* begin Supplied data *

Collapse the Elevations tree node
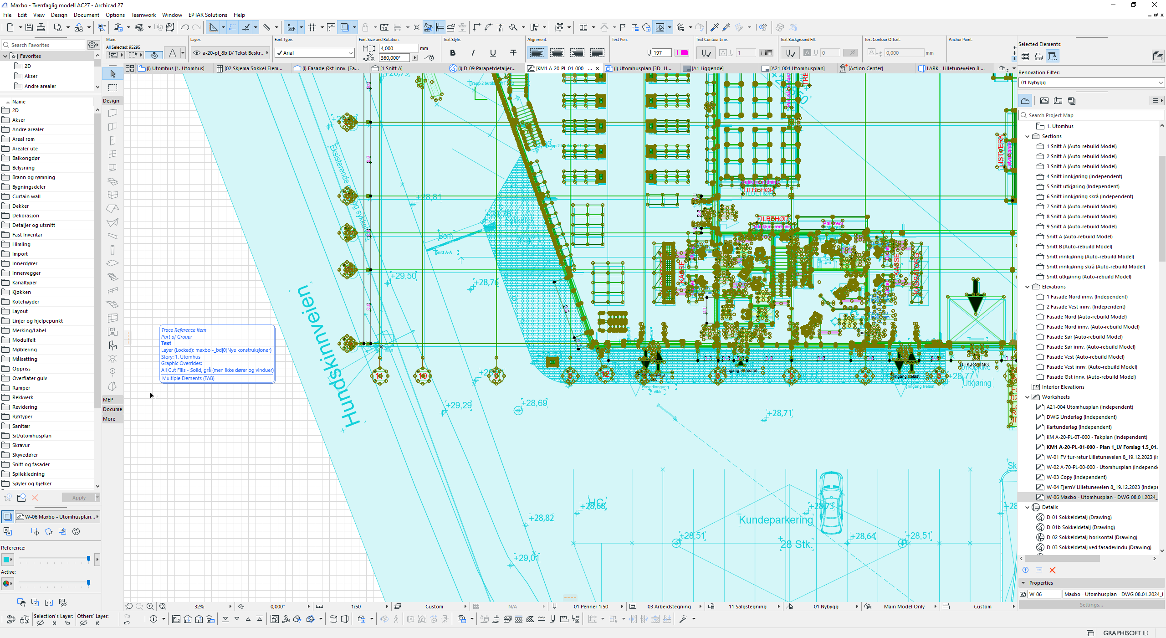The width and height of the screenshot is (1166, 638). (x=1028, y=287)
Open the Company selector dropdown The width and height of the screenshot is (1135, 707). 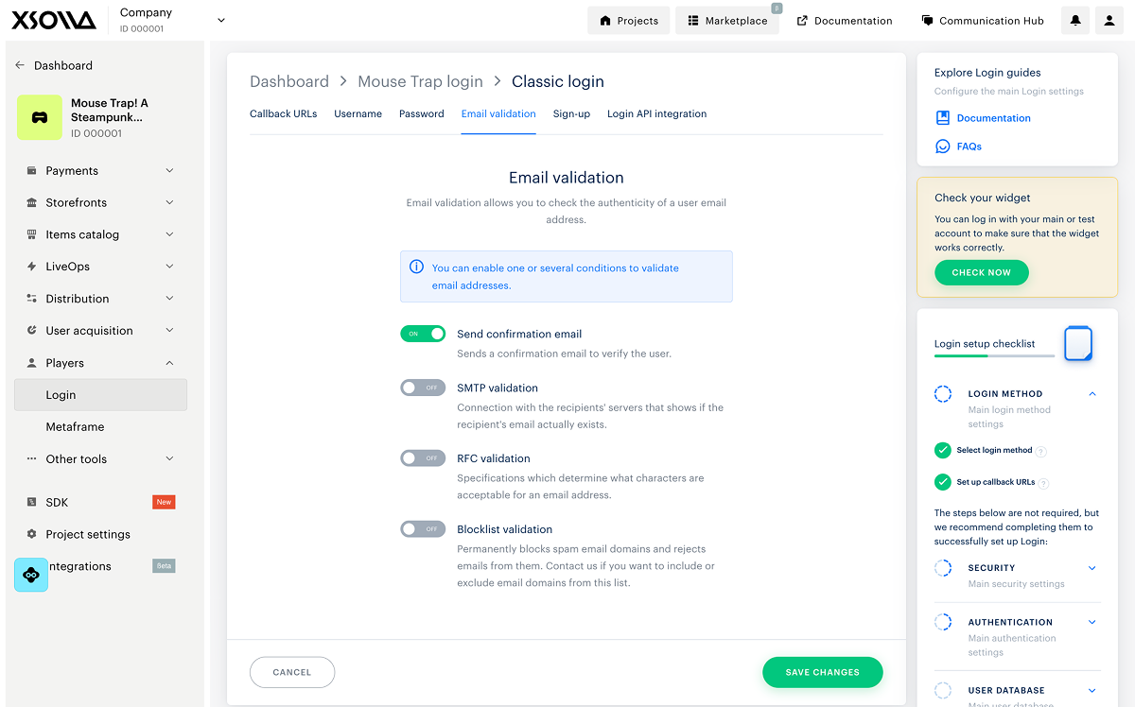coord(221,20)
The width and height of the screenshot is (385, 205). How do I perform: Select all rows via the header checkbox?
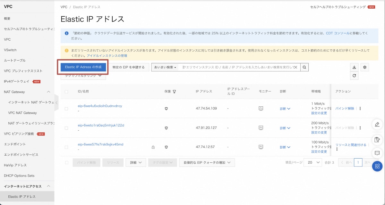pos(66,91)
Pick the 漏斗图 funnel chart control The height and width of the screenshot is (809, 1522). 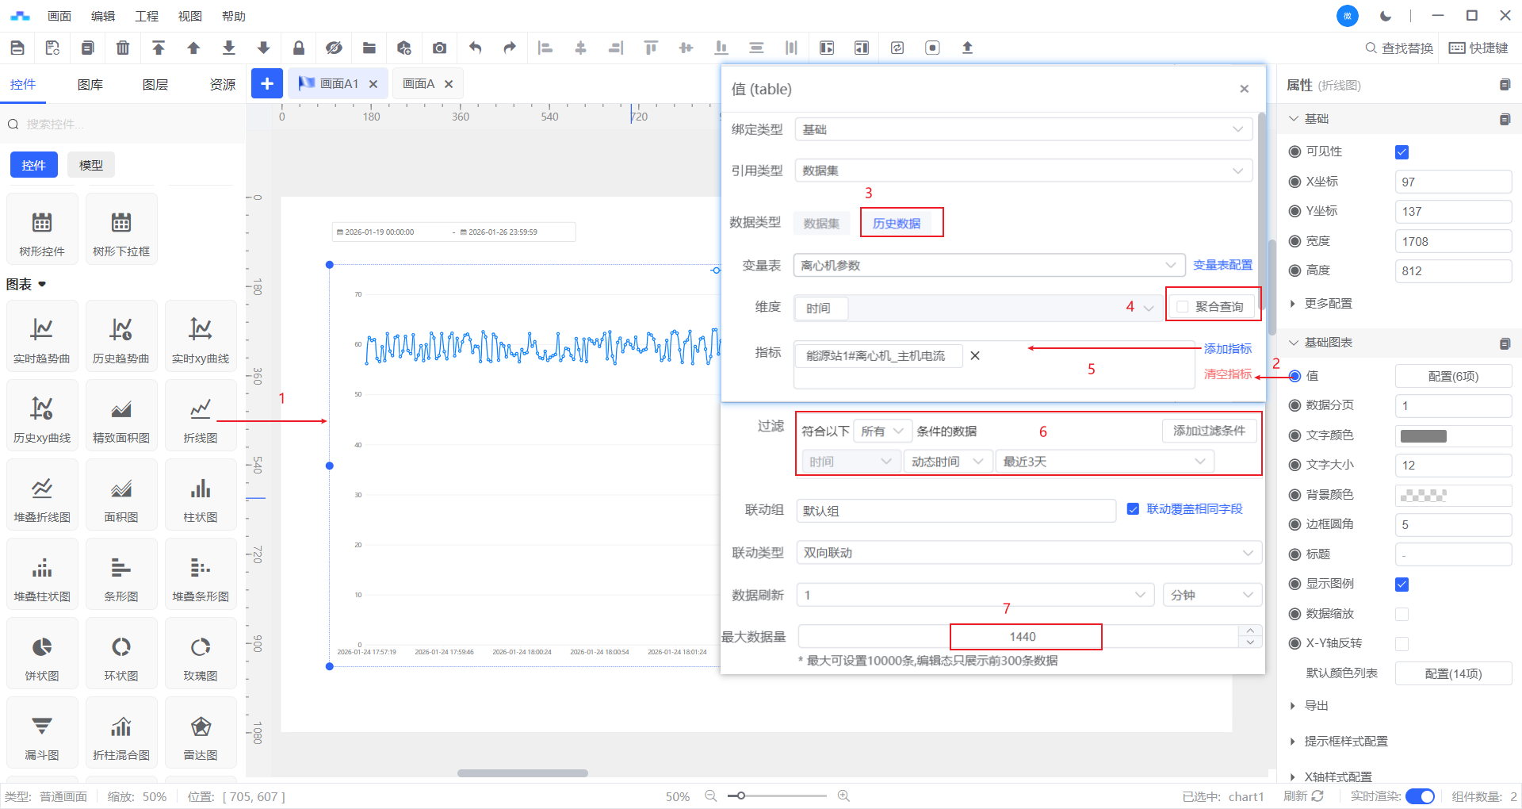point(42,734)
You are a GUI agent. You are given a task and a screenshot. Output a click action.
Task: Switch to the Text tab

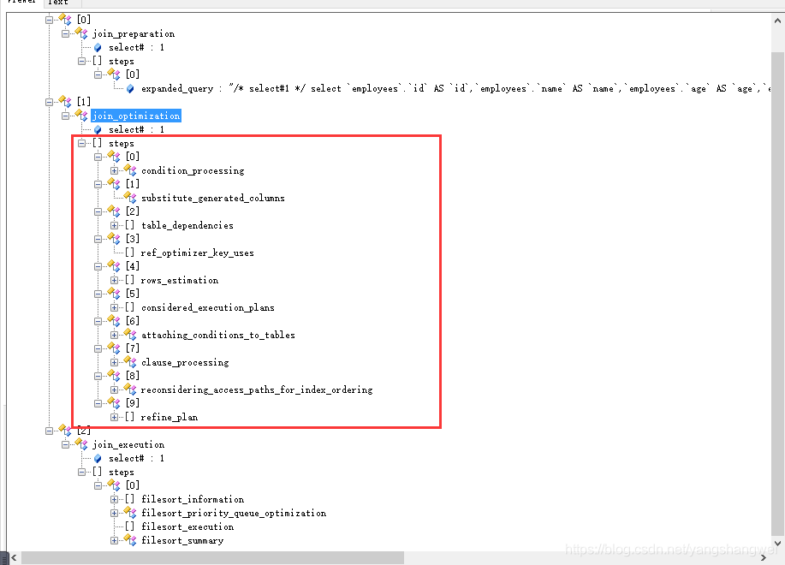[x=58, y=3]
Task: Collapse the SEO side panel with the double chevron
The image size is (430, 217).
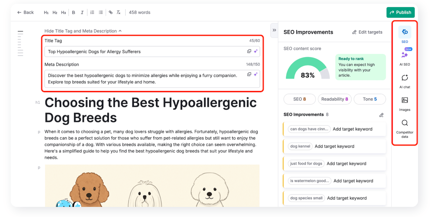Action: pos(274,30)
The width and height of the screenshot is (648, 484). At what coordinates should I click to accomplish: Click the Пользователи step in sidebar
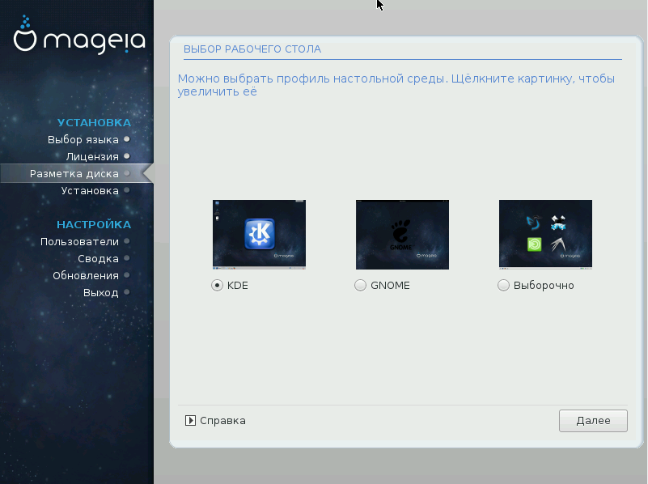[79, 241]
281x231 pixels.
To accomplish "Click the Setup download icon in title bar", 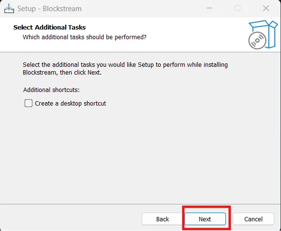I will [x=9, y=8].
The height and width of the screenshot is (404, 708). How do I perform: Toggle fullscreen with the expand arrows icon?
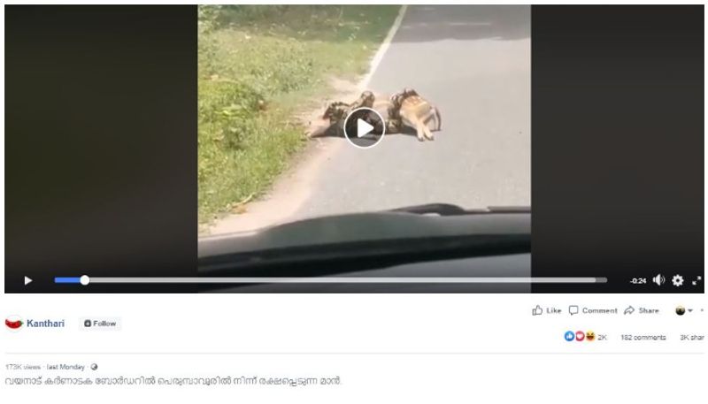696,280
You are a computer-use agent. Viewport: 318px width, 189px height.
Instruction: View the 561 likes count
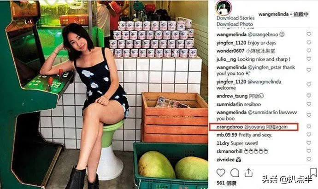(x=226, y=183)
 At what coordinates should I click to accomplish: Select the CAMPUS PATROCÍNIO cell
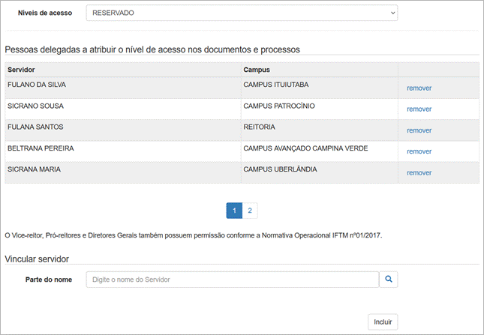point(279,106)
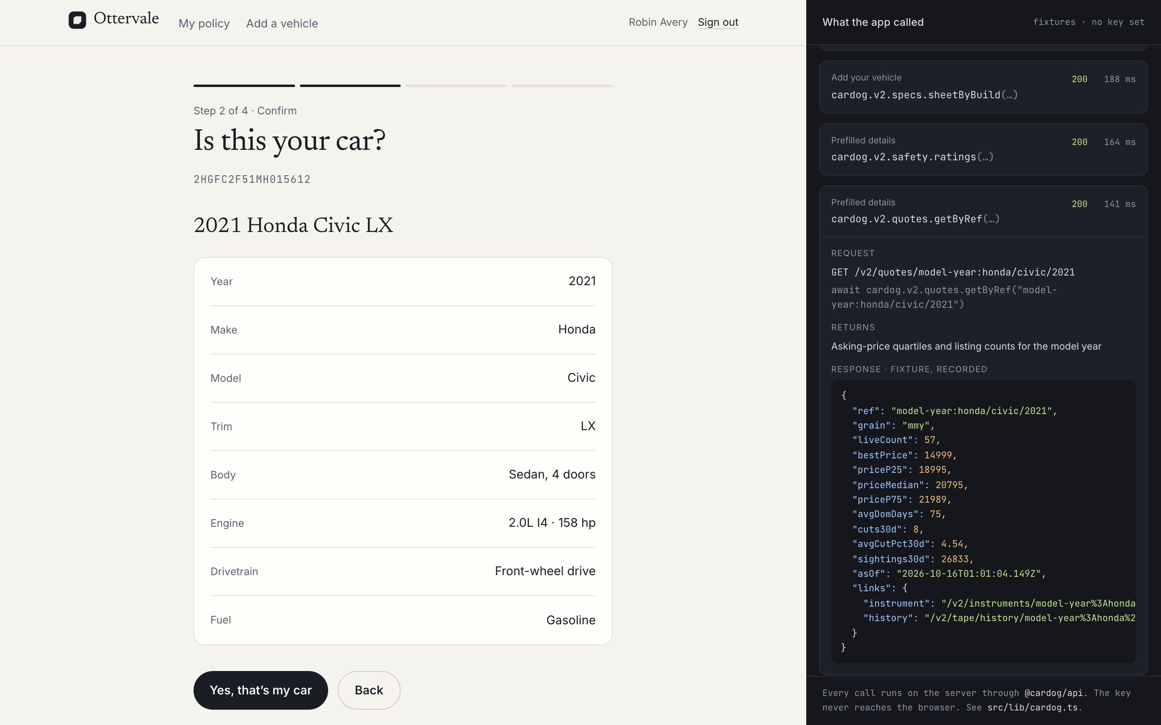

* end Supplied data *

Which of the lines above contain the word "perform", matching case? Extract each such line in full.

▶ _Full solution_:
The width and height of the screenshot is (385, 205). How do I perform: Select all rows via the header checkbox?
The height and width of the screenshot is (404, 708). How do I perform: Toggle fullscreen with the expand arrows icon?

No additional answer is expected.